# Help a newbie: What inverter do I buy?



## 116839 (Sep 22, 2008)

Hi guys.... I'll dive straight in there....

300W, 1000W, 2000W... there are so many inverters on the market.... if i am just running a kettle, tv, (cant think of anythigbn else to run)...

a) what wattage inverter should I get ???
b) can anyone suggets one for me ????
c) i dont know much about electrics so something that perhaps clips on woudl be great and doesnt need plenty of wiring up.

I have 1 x 85h leisure battery.

thanking you all.

Oz


----------



## teemyob (Nov 22, 2005)

*Inverter*

Hello,

I would suggest a 1kW as a minimum.

However, with a kettle it had better be low wattage and you won't get many cuppas from an 85ah battery.

Trev.


----------



## 116839 (Sep 22, 2008)

Hi Trev,

Thanks for your reply, I will look at the 1kw ones. Tell me, should I consider changing my leisure battery? If so..... perhaps you coudl suggest what to change it to ? I understand thata 110ah leisure battery would be better... is this correct ?

(In my 85ah battery, do I have the minimum entry level battery on the market ????)


----------



## Jezport (Jun 19, 2008)

I use a 1000w Inverter and it runs a small kettle of toaster OK.

Re the battery, it depends how long you stay off hook up without driving. For an odd day or so I would think the 85AH could be ok, depending on what you run on it. If you watch a lot of TV have lights on and have constant tea making you will need a bigger battery and it still wont last more than a day or so.


----------



## 116839 (Sep 22, 2008)

Thanks guys.....

So..... simple question:

Am i better off just getting a 12v television, kettle and toaster, thus i dont run down my battery so quickly by using an inverter and mains based appliances ????


----------



## Jezport (Jun 19, 2008)

ozmen said:


> Thanks guys.....
> 
> So..... simple question:
> 
> Am i better off just getting a 12v television, kettle and toaster, thus i dont run down my battery so quickly by using an inverter and mains based appliances ????


I would get a 12v TV but not a kettle etc as they are slow and you will probably then want a 240v one for running on hook up


----------



## moblee (Dec 31, 2006)

Hello ozmen,
I can't answer your tv question,but we don't use a inverter anymore (just personal choice).
When not on hookup we use a whistle kettle & the grill on gas.


----------



## gaspode (May 9, 2005)

What on earth would possess anyone to want to run an electric kettle off an inverter?

Electric kettle on hook-up - fine, off hook-up what did god give us gas hobs for?

Buy a small inverter, not more than 300w and use it for your TV, DVD, laptop and other small appliances.
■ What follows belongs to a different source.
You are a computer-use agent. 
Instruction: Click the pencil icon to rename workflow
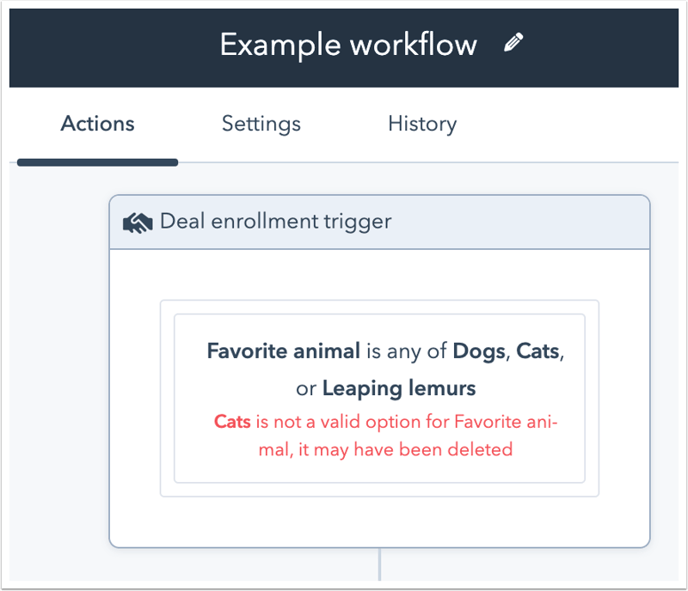pos(513,43)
The only thing you'll achieve with large inverters is a hefty bill for the inverter and associated batteries (which will be flat more often than not).


----------



## averhamdave (May 21, 2005)

Why would you want to knock seven bells out of your leisure battery by using an electric kettle?

If you want an inverter then decide what you want to run on it. I run my flatscreen telly/dvd and sky box. Charge my electric shaver and re-chargeable camera batteries. I also run my laptop off it now and then.

I have a 1000kw inverter, downrated by the fitment of a 40amp fuse (to 480w). However I have today bought a 150w inverter to do these jobs where I can locate it in a more convenient position and utilise the m/home's std power supply through one of its 12v sockets. I have 2, 110amp leisure batteries.

It is as ridiculous to suggest wiring a full 1kw capability inverter to an 85amp leisure battery as it is to boil a kettle with it!


----------



## rowley (May 14, 2005)

It is worth paying a little bit more and getting a pure sine wave inverter. If you need any info it is worth getting in touch with this guy, [email protected]
He also has some with solar regulators built in. I found him to be very helpful. 01773 875795


----------



## vicdicdoc (May 14, 2005)

Get yourself one of these gas hob toasters :- 
http://www.argos.co.uk/webapp/wcs/s...Id=-1&searchTerms=camping+toaster&Submit=GO+>

And one of these camping kettles :-
http://www.argos.co.uk/webapp/wcs/s...gId=-1&searchTerms=CAMPING+KETTLE&Submit=GO+>

. . . Forget any LARGE inverters, get a small 150 or 300 watt one for re-charging small items [infact get yourself one of the small ciggie socket plug-in variable voltage regulators that will do from 3v/6v/9v etc to re-charge bits & bobs


----------



## 116839 (Sep 22, 2008)

Thanks guys.... I have owned my E reg 2nd hand Fiat Ducato for 2 weeks and have not used it yet.....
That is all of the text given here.